-------- Given passage

Originally published in Terrestres on March 5, 2020
Translated from the French by an anonymous friend
"Our enemy is separatism," President Macron recently declared. Hearing him define separatism as "the will to leave the Republic, to no longer respect its rules," to "leave the republican field" in the name of certain "beliefs," many of us thought that he was talking about himself and not about Muslims, according to the well-known mechanism of projection – a primitive psychological defense system that makes it possible to attribute to another what one seeks to deny in oneself. This is because La République en Marche clearly appears to be the party of those who have separated themselves from others: from the people, from refugees, from the reality of the climate, and who are more interested in the future privatization of the pension system than in the laws of the Republic. It should be added that putting demonstrators’ eyes out with Flash-Ball guns (LBDs), making highschoolers kneel with their hands on their heads in Mantes-la-Jolie, or arresting those who worry about their future and invade the headquarters of the multinational BlackRock, does not seem to be a matter of respect for the rules of the Republic, unless one understands it as being in the business of psychic and physical mutilation.
The fact remains that separatism from above, based on contempt and violence, is taking place today not only in France, but in all countries where governments believe more in their ability to enrich their own families or the oil industry than in any scenario consisting of curbing the climate crisis. But this separatism from on high, officially denied, must face a phenomenon that reveals its logic in broad daylight: the so-called coronavirus. The measures prescribed by the French, Italian, or Chinese governments require precisely that we separate: to not gather together, to not leave our homes, to not touch each other, and to wash our hands ferociously – the time will come when we will be asked to separate ourselves from our hands so as not to infect our faces, to not think too hard to avoid a hint of truth escaping, and to only use sterilized words. This is a form of separatism that is not denied but required, a separatism of survival and fear, a separatism from below, as it were, pushed downwards, imposing confinement.
Separatism of survival, really? But how then to explain the disproportion between the dangerousness of this virus – with its rather low mortality rate – and the global paranoia surrounding it? For those who still remember Baudrillard’s analysis, this is not surprising. It is globalization itself that is viral, and tends to transform any phenomenon – atmospheric, social, technological – into an agent replicating itself everywhere and at any speed, into a shameless Mr. Smith (like the program that replicates itself and transforms everything into Mr. Smith in The Matrix). And the coronavirus is globalization crowned (the Latin corōna meaning crown), spreading sovereignly, threatening less life – we must not exaggerate – than to obstruct globalization (dangerous by its viral form, more than by its viral background). A dull crown, sure, but unfortunately we continue to elect kings.

----------------
-------- Supplied information

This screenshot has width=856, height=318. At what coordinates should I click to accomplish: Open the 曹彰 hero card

----------------
-------- Supplied information

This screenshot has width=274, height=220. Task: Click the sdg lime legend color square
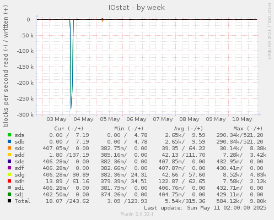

----------------

_Work instructions:_
**A)** Answer these questions using the essay on separatism:
(i) Who declared that "Our enemy is separatism"?
(ii) Which three governments' measures does the essay name?
(iii) What does the Latin word corōna mean, according to the essay?
**B)** Reproduce the essay on separatism from "Separatism of survival, really?" up to and including "to elect kings.".

_Results in order:_
**A)**
(i) President Macron
(ii) The French, Italian, and Chinese governments
(iii) Crown

**B)**
Separatism of survival, really? But how then to explain the disproportion between the dangerousness of this virus – with its rather low mortality rate – and the global paranoia surrounding it? For those who still remember Baudrillard’s analysis, this is not surprising. It is globalization itself that is viral, and tends to transform any phenomenon – atmospheric, social, technological – into an agent replicating itself everywhere and at any speed, into a shameless Mr. Smith (like the program that replicates itself and transforms everything into Mr. Smith in The Matrix). And the coronavirus is globalization crowned (the Latin corōna meaning crown), spreading sovereignly, threatening less life – we must not exaggerate – than to obstruct globalization (dangerous by its viral form, more than by its viral background). A dull crown, sure, but unfortunately we continue to elect kings.